I think I've been mentally ill since the day I was born. I can't remember ever feeling truly happy. My last memory of really looking forward to a distant future was in a house I moved from when I was 8. And it's not like the outside world was causing it, if I'm honest. Sure, my dad left when I was 3 and visited so inconsistently that I'll have irreparable abandonment issues until the day I die, but there was no reason for me to be having a meltdown and a half every day of my life. My poor single mother probably didn't do all the right things, but I was a nightmare. It was just her and I. What was she supposed to do?
I got suspended from school for talking about my suicide plan at 11. I started antidepressants at 12. I started cutting at 13, and my first attempt was around that time too. This entire time I'm bouncing between incompetent child psychiatrists and the odd therapist for a few sessions at a time, as my mom's insurance could afford. I went to the ER many times through high school for help, but was sent home almost every time for not having a specific enough plan. The one time they didn't send me home, they sent me, on my own, to a room in a run-down nursing home in a part of the city I'd never been in solely for the benefit of having a nurse on site. I was 18 at the oldest and still in high school. This is also when I was diagnosed with BPD (surprise!!!) by the outpatient psychiatrist.
I haven't been able to find a psychiatrist since. I'm 30 now. My family doctor says she has no one to refer me to. I've been to the ER many times. In college, I tried to get help at Health Services and got told I was "lucky to not have the police called on me" after I admitted to having punched an emotionally and sexually abusive then-boyfriend — the thing I felt so bad about that it was the reason I sought help in the first place. When I finally got admitted to a hospital at 27 (only because I lived alone on a high floor at the time) the psychiatrists were rude and dismissive the second BPD came up. I had to self-advocate, in a psych ward, to be prescribed an antidepressant because "BPD doesn't need meds." As though emotional regulation skills are so easy when every emotion you're feeling is double what anyone else's are.

* _Source information_:

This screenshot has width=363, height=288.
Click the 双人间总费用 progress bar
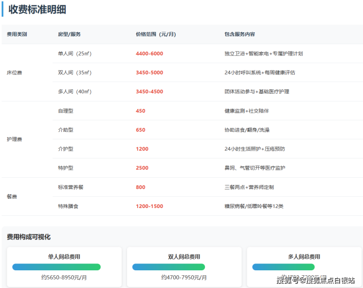pyautogui.click(x=176, y=267)
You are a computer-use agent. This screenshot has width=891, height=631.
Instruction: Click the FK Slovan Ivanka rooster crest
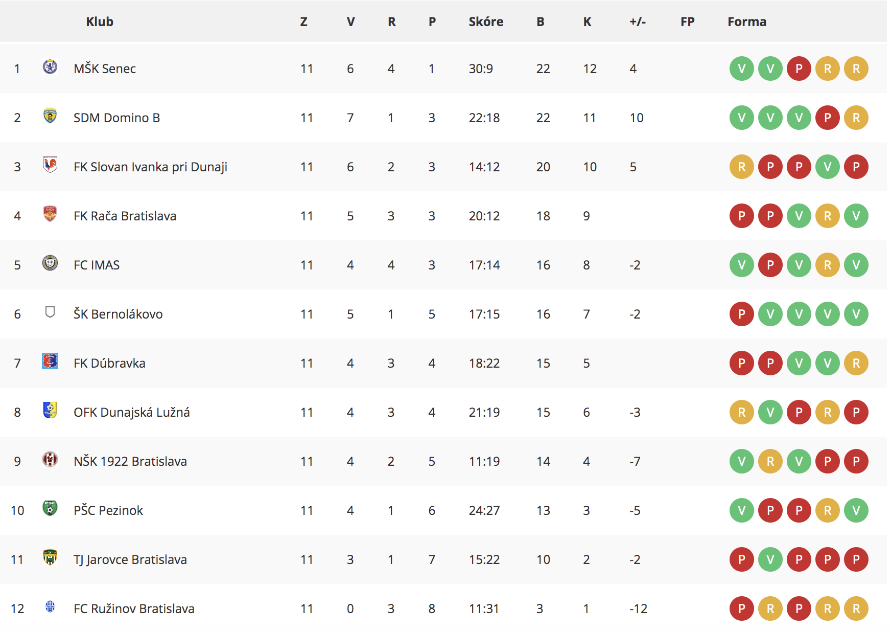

* _Tasks to carry out_:
- A) Using the mental health account, answer each question briefly.
(i) How old was the writer when the writer's dad left?
(ii) At what age was the writer suspended from school, and for what?
(iii) Who says she has no one to refer the writer to?
- B) Please resume the mental health account, picking up right after its final sentence and keeping the same first-person voice.

* _Response list_:
- A)
(i) 3
(ii) At 11, for talking about a suicide plan
(iii) The writer's family doctor

- B)
And I guess now, after a year of being evicted from my home, leaving a 9-year relationship and losing most of my friends, here I am again. In the place where the suicidal thoughts are all that's left. Don't get me wrong — I'm suicidal every day of my life. Even on my best days, I know without a doubt that my cause of death will be suicide. If I got better tomorrow, my cause of death would still be suicide, because 30 years of ideation has destroyed my ability to plan for the future to the point where I can never retire.
It's been a long time since I actually attempted. To be honest, I'm terrified. I feel like I'm just waiting for things to get bad enough that emotion takes over and I do it impulsively. In an ideal world, I'd love to get better. But all I know is how badly the supports I need aren't there. The doctors don't exist. More work accommodations will get me fired. Government disability is poverty. The stigma of BPD will always overshadow my ability to get care.
One anti-choice argument is that legalizing MAID for mental health will encourage people to end their lives because of lack of supports. I guess I just don't see what the problem is with that. If doctors and housing and disability assistance were in the works, sure. If we seemed like we were even making progress in that direction, maybe. But we're obviously not. Things are getting worse. I would love to stop suffering in a way that accommodates everyone. Just to function in society. But since that's not an option, please just let me die.